The second reason why we are staying in Luganville (for a few days anyway) is because there is great diving here.  One of the best wreck dives in the world, the SS Coolidge, is right here in the bay.  We were going to dive it today but it rained torrentially all night, which will make the visibility terrible.  Perhaps we will get to dive it in a day or two.

Yesterday Mark and I went for a dive out at Million Dollar Point, which is a point just outside Luganville where, upon leaving the country at the end of WWII, the Americans dumped all their military gear into the ocean.  The US military did not want to ship all the tanks, cars, bulldozers and everything down to lunch trays back to the States, and the French/British did not want to buy it off the US, so into the ocean it all went.  I think the idea was, "If we can't have it then nobody can." 

It is kind of cool and pretty depressing to see all those materials - car tires, tank shells, boat hulls, airplane wings, etc. - underwater.  Coral has started to grow in spots and there are lots of fish swimming around, but it makes me cringe to think of the pollution it caused.  I guess that is a running motive of war: waste, destruction, greed...

But I digress.  There are lots of other cool things to do on the island of Santo besides dive on WWII wrecks, and hopefully when the rain stops we will be able to venture to check out underground fresh water caves and blue pools up rivers.  We only have a few weeks left before we need to head to Australia; cyclone season (and the Austral summer) officially starts November 1, and I have no desire to be in the tropics for the summer or for cyclones.

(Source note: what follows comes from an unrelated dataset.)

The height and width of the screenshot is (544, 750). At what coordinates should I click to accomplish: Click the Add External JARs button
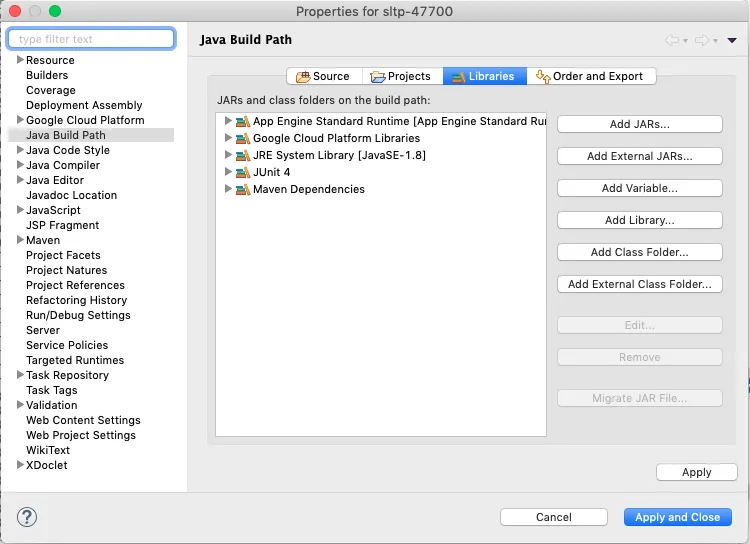click(639, 156)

I must admit that I am pretty excited to get to Australia.  To be perfectly honest I find it a bit exhausting to always be a spectacle, to have people gawk at me as I walk through a village and to have to work so hard to communicate with people.  I am looking forward to fitting in (so long as I keep my mouth shut) and possibly even having more people my age to hang out with.  In the meantime, I suppose I should start working on my Aussie accent, aaiiiiii maaaiiiiite?